Methods – This study included one school district in each of 3 major California climate regions; in each district, 9-10 schools across the socioeconomic range; and in each school, two each of 3rd, 4th, and 5th grade classrooms. Daily classroom VRs in each classroom were estimated using real time indoor CO2 from web-connected sensors. School districts provided daily classroom illness absence and demographic data. We used adjusted zero-inflated negative binomial regression models to estimate relationships between classroom VRs (prior 7-day average) and daily illness-related absence.
Figure 1. Estimated illness absence proportions at different ventilation rates in the three school districts (BA=Bay Area, SC=South Coast, CV= Central Valley and all.
Results – In the 162 studied classrooms in 28 schools in 3 districts, most VRs were lower than the CA standard of 7.1 L/s- person with 95% of VRs in the Central Valley district below the standard. Overall model estimates (Figure 1) showed a 1.6% decrease in illness absence per VR increase of 1 L/sec per person. Increasing the average California K-12 classroom VR up to the 7.1 L/s-person standard was associated with a 3.4% reduction in illness absence and, based on estimates of attendance-linked school revenues and energy costs of ventilation, $33M in increased revenue to schools but only $4M in higher energy costs. Higher VRs would provide additional estimated net benefits.
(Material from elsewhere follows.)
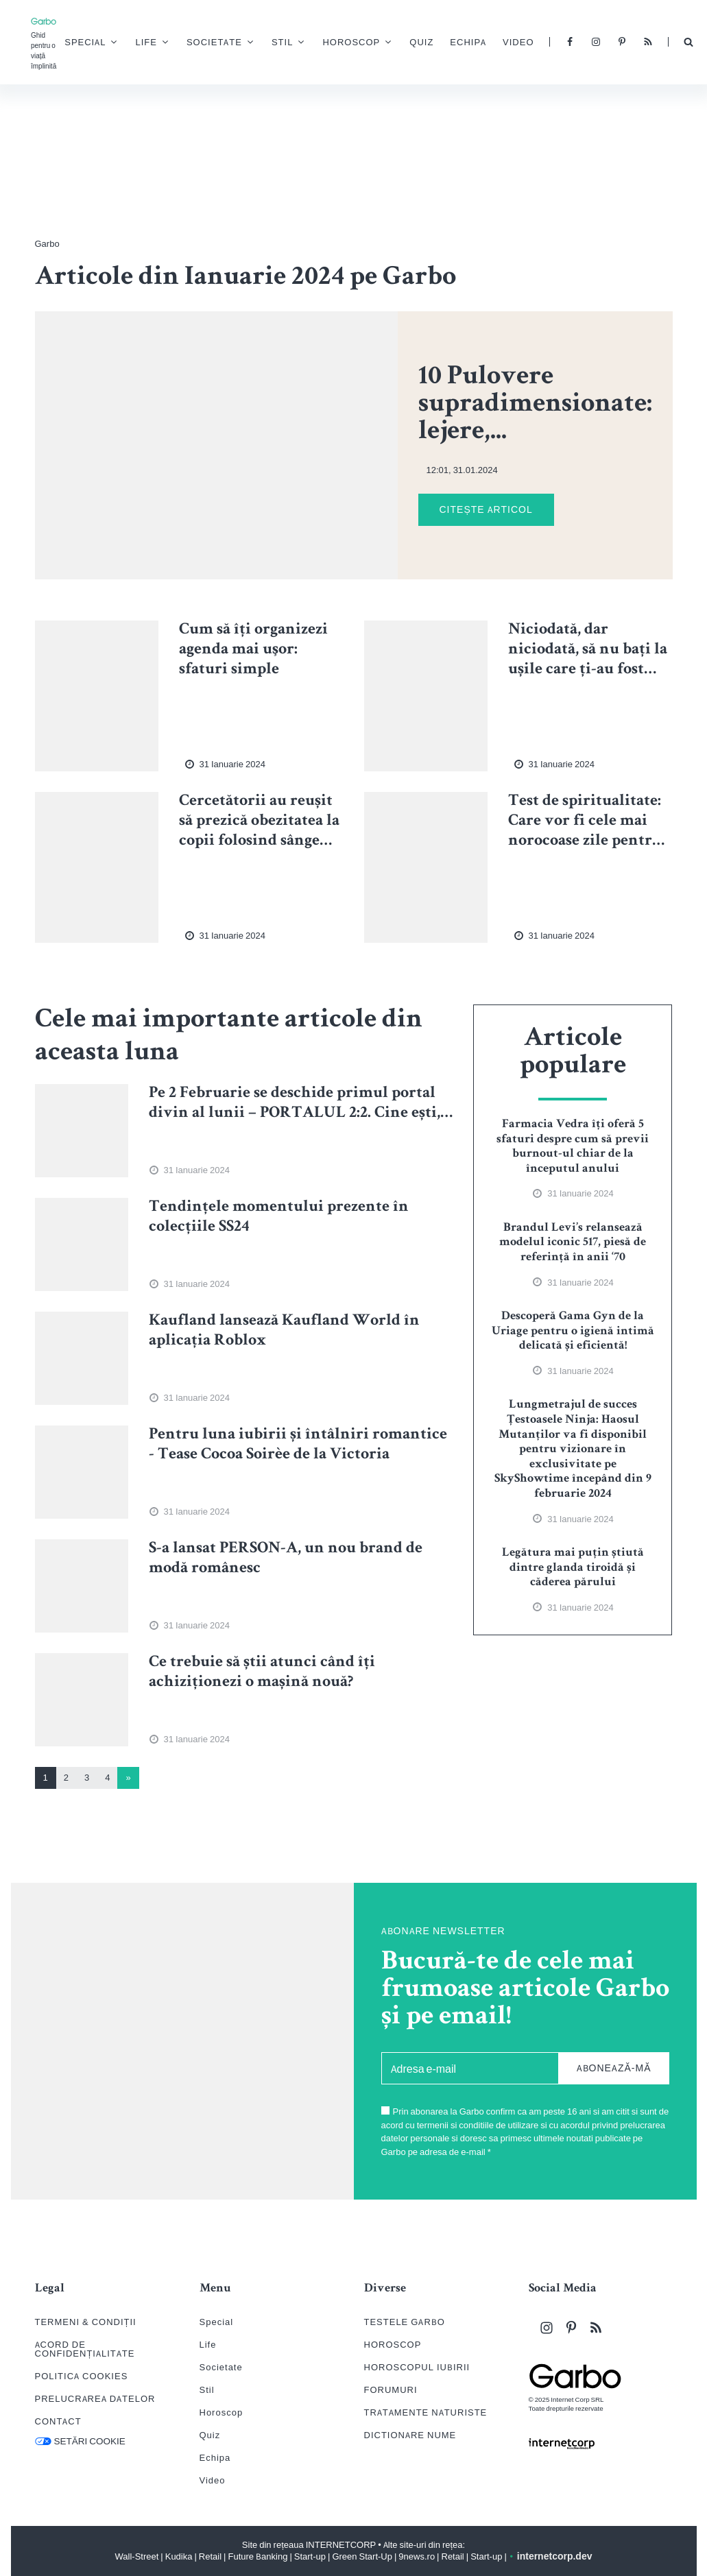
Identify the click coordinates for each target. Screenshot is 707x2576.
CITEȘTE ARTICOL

Conclusion – Results of this study, using real-time measurements of classrooms in multiple climate regions of California, suggest that current classroom ventilation rates are usually below standards, and that increasing ventilation rates up to the current standards or higher would provide, in addition to health benefits to students, substantial economic benefits to schools, far exceeding increased energy costs.
This research note is based on the paper:
Mark J. Mendell, Ekaterina A. Eliseeva, Molly M. Davies, M.Spears, Agnes B. Lobscheid, William J. Fisk, and Michael G. Apte: Association of Classroom ventilation with reduced illness absence: a prospective study in California elementary schools. International Journal of Indoor Environment and Health, Indoor Air, 23:515-528, December 2013.